Training models, conversely, require data optimized for fast random access.
The Transformation Process#
When you upload a file to the platform, all data is read sequentially once and only once. During this single pass, the data is:
- Transformed into a format optimized for fast random access
- Validated with integrity checks for data quality issues
- Pre-computed with common statistics (roll-ups, standard deviation, min/max/mean) stored for instant access
This transformation happens automatically during upload, or can be manually triggered via the web app, CLI, or Python library.
HDF5 Structure#
Raw data (CSV, compressed CSV) is converted to optimized HDF5 files:
The HDF5 structure provides multiple access patterns:
file.h5
├── timestamp[] # Nanosecond timestamps for precise indexing
├── Price[] # Primary data values
├── bars/
│ ├── index/
│ │ ├── reference # First timestamp (anchor point)
│ │ ├── m[] # Minute bar index
│ │ ├── h[] # Hour bar index
│ │ └── D[] # Day bar index
│ └── m[], h[], D[] # Pre-computed OHLCV bars at each timeframe
└── accelerators/
├── p10[] # Every 10 records: [max, min, time]

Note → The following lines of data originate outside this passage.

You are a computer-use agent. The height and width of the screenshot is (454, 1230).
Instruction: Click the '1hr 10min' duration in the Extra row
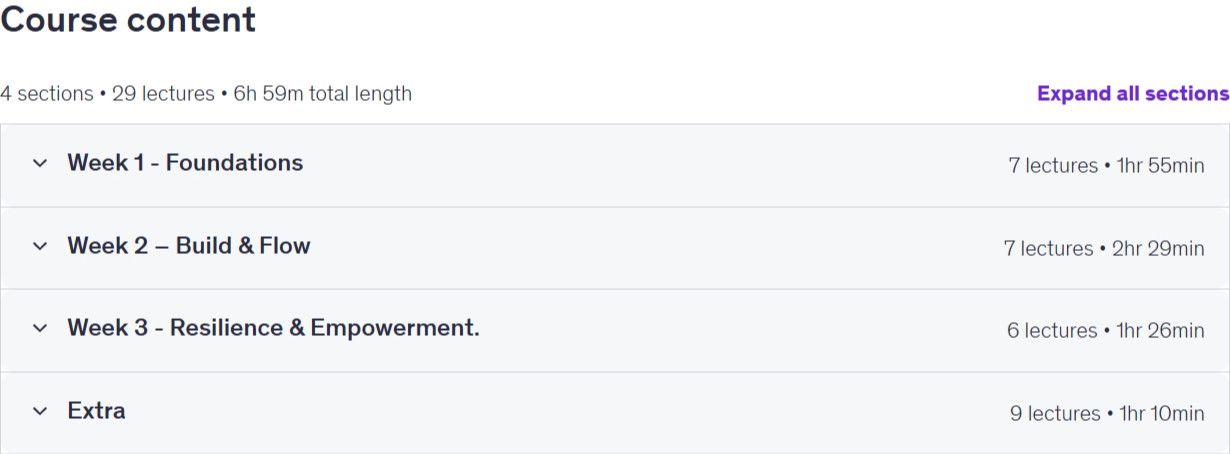[x=1162, y=414]
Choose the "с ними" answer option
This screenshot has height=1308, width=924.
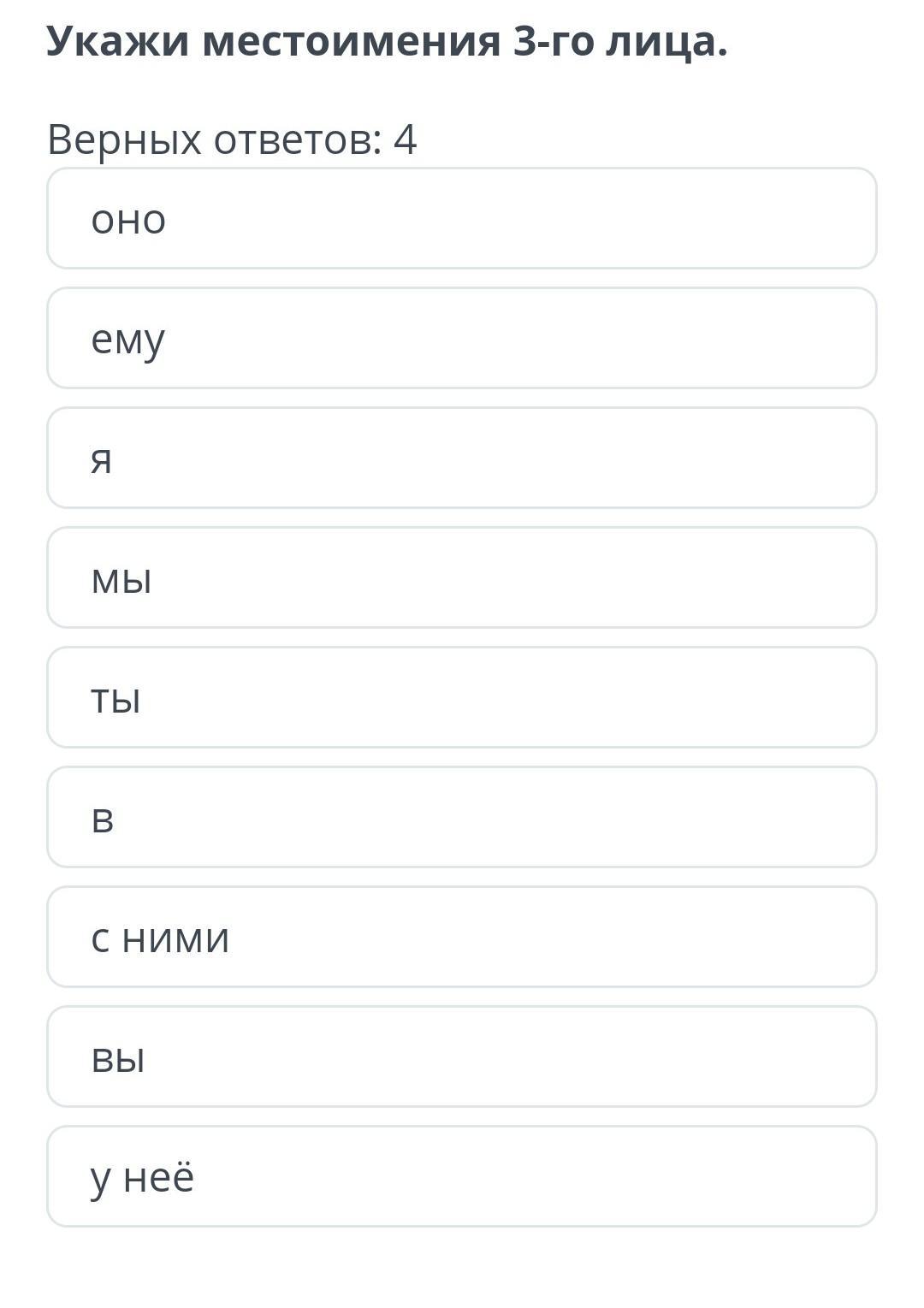pyautogui.click(x=462, y=937)
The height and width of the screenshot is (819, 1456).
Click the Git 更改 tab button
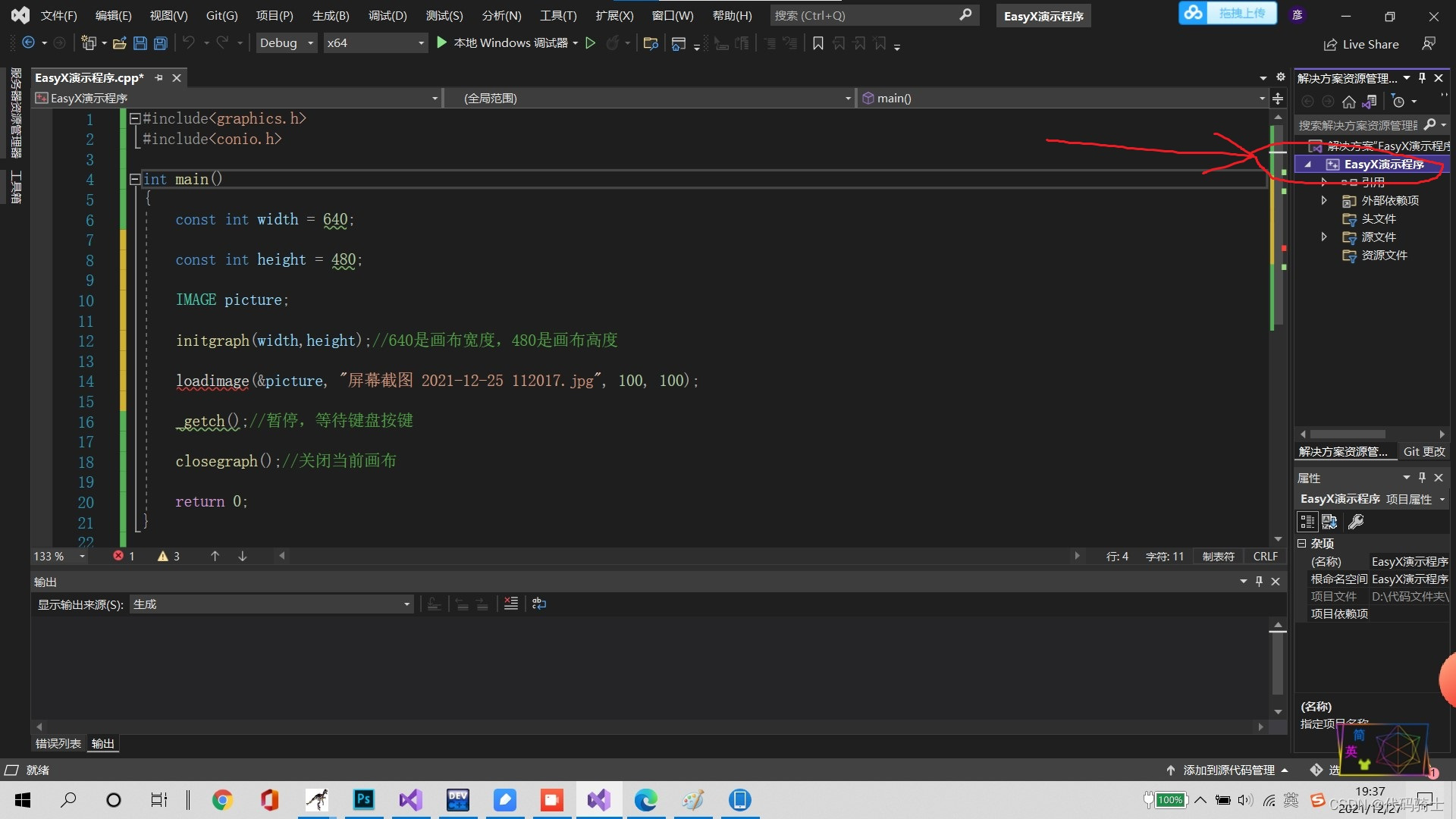click(1423, 451)
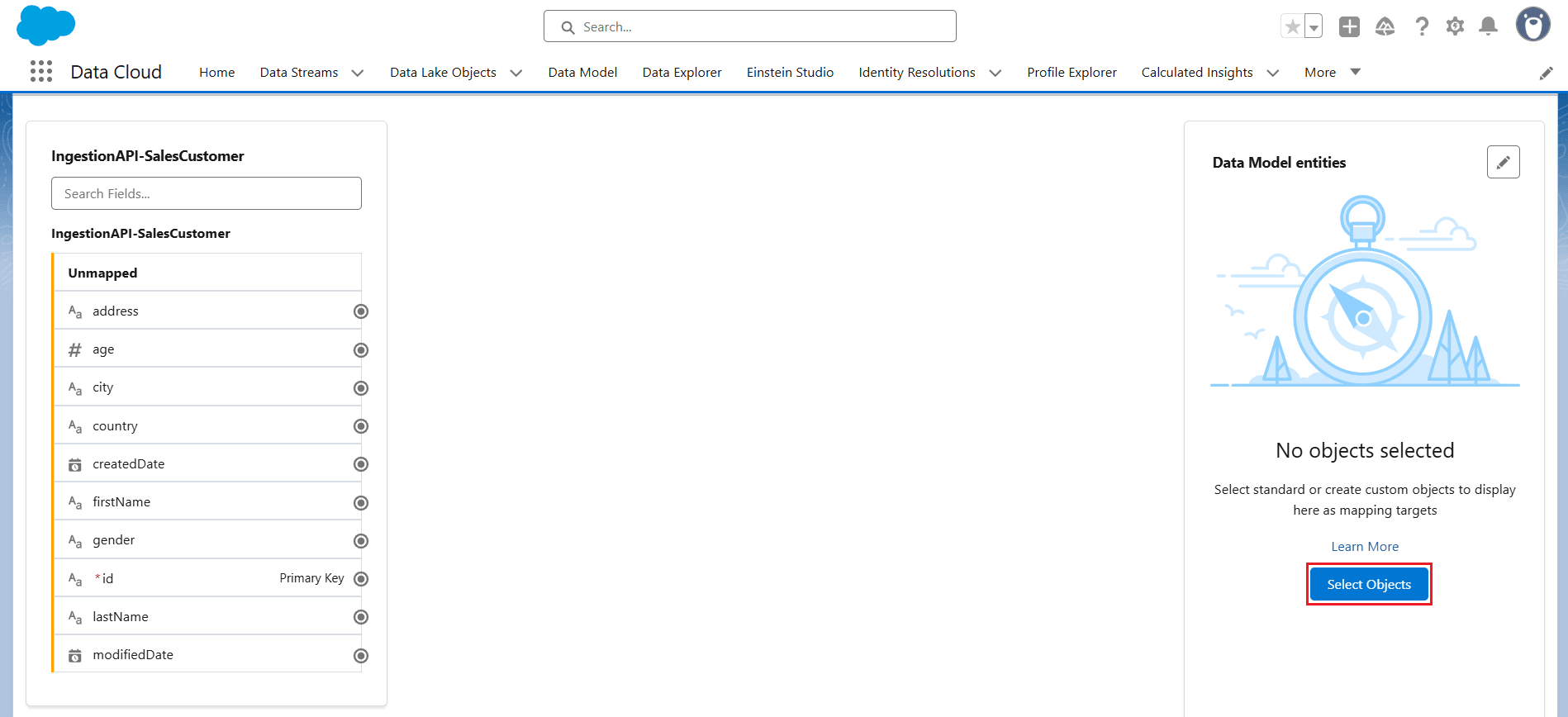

├── p100[] # Every 100 records
└── p1000[] # Every 1000 records
Accelerators: Skip-List Architecture#
Many ML features need to answer questions like "when does price first cross threshold X?" In raw data, this requires scanning potentially millions of records—an O(n) operation that would make builds impossibly slow.
The accelerator system solves this with pre-computed min/max values at multiple granularities:
How it works:
- Check p1000 accelerator—if the max in this 1000-record block is below ceiling AND min is above floor, skip the entire block
- Check p100 accelerator—skip 100 records at a time
- Check p10 accelerator—skip 10 records at a time
- Walk record-by-record only in the final small block
Result: O(n) searches become O(log n). Finding price crossings in 1.3 billion records takes milliseconds instead of minutes.
This architecture is why LIT can load 13 years of compressed trade data in under 20 milliseconds—the heavy computation happened once during upload, and every subsequent access benefits from the pre-computed structure.